Holbrook v. United States, 15061.

Decision Date08 February 1955
Docket NumberNo. 15061.,15061.
Citation216 F.2d 238
PartiesJ. L. HOLBROOK, Appellant, v. UNITED STATES of America, Appellee.
CourtU.S. Court of Appeals — Fifth Circuit

A. C. Wheeler, Gainesville, Ga., J. Hugh Rogers, Atlanta, Ga., Wheeler, Robinson & Thurmond, Gainesville, Ga., for appellant.

James W. Dorsey, U. S. Atty., Atlanta, Ga., for appellee.

Before HUTCHESON, Chief Judge, and RIVES and TUTTLE, Circuit Judges.

HUTCHESON, Chief Judge.

Charged in a one count indictment with knowingly and wilfully attempting to defeat and evade income taxes due and owing by him "by filing and causing to be filed with the Collector of Internal Revenue for the Internal Revenue Collection District of Georgia at Atlanta, Georgia, a false and fraudulent income tax return" for the calendar year 1945, and found guilty, defendant was sentenced to pay a fine of $1500 and to imprisonment for a year and a day.

Appealing from the judgment and sentence, defendant is here pressing upon us two claims of error.

The first attacks the prosecution in the Atlanta instead of the Gainesville division of the district on two grounds: (a) that the Atlanta division of the court was without jurisdiction to proceed in this cause because the offense, if any, was committed in the Gainesville division; and (b) that the court erred in denying defendant's motion, under Rule 21(b), Federal Rules of Criminal Procedure, 18 U.S.C.A., to transfer the case to that division.

Conceding that Bowles v. United States, 4 Cir., 73 F.2d 772 holds directly contrary to ground (a), that the court was without jurisdiction to try this cause in the Atlanta division, appellant insists that Rule 18, Federal Rules of Criminal Procedure1 is inconsistent therewith and now governs.

Without pointing to any case dealing directly with the question he presents, he urges that the established general principle, that the trial of crimes shall be held in the state and district where they have been committed, requires the ruling here that, since everything that was done by the defendant in this case occurred in the Gainesville division, he should have been prosecuted there.

Invoking the statutory provision, 18 U.S.C.A. § 3237, providing that "Except as otherwise expressly provided by enactment of Congress, any offense against the United States begun in one district and completed in another, or committed in more than one district, may be inquired of and prosecuted in any district in which such offense was begun, continued, or completed", appellant insists that when the defendant "procured Oliver to make his tax return, signed it and mailed it at Cumming, if he was guilty of a crime it was then complete, even had it never been received by the Internal Revenue Collector."
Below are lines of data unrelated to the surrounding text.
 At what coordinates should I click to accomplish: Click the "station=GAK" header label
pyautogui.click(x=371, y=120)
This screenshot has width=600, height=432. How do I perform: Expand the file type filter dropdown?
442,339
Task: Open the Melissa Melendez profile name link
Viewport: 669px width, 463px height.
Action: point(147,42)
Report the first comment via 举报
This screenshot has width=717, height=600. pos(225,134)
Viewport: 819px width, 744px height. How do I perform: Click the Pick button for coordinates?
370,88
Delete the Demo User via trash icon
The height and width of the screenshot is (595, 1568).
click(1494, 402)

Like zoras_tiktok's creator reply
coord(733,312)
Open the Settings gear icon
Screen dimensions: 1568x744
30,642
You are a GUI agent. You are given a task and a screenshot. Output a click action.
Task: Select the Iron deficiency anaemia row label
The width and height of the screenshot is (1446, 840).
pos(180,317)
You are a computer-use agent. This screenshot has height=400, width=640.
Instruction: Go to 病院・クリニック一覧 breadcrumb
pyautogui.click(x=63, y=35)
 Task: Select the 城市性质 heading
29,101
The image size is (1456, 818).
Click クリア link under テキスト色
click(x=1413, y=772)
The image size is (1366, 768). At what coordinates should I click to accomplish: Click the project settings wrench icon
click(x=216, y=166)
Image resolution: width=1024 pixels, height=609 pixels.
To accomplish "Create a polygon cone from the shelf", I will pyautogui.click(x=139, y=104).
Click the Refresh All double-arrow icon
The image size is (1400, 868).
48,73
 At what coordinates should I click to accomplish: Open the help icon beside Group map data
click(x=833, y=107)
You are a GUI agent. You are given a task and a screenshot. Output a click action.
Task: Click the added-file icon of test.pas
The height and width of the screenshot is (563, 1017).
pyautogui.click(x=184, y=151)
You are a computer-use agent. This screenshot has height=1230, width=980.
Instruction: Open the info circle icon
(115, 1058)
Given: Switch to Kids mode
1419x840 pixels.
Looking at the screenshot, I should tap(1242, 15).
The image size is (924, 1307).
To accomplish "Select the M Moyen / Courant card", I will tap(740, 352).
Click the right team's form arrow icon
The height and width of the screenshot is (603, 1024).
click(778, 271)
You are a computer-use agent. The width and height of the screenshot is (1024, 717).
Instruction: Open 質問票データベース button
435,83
While we find ourselves in general agreement with this view,2 we are also in no doubt that since the return was filed in Atlanta and the indictment charged the filing there of false returns, the crime committed in so doing was properly, indeed should have been, prosecuted in the Atlanta division.

For the same reason, the indictment having been drawn so as to charge, as the offense, the filing of a false and fraudulent return with the clerk at Atlanta, the second ground of this claim of error, that the prosecution should have been transferred to the Gainesville Division, is without any sound basis.

Passing to the second claim of error, the one most argued by appellant and the one on which he mainly relies, that the evidence did not make out a case for a jury verdict, we find it no better taken. Urging upon us that the evidence failed in both of the respects essential to a conviction, (1) that the defendant failed to report all of his income, and (2) that such failure if any was wilfully evasive, appellant relies upon the claim: that the record compels the view that he employed one Oliver, an attorney at law expert in such matters, to prepare his income tax returns; that he gave him every assistance possible in preparing the returns; that the evidence of the United States in rebuttal of the information furnished Oliver and the returns made out by him was inaccurate and faulty; and that in pursuing the method employed, the witness for the government has failed to properly...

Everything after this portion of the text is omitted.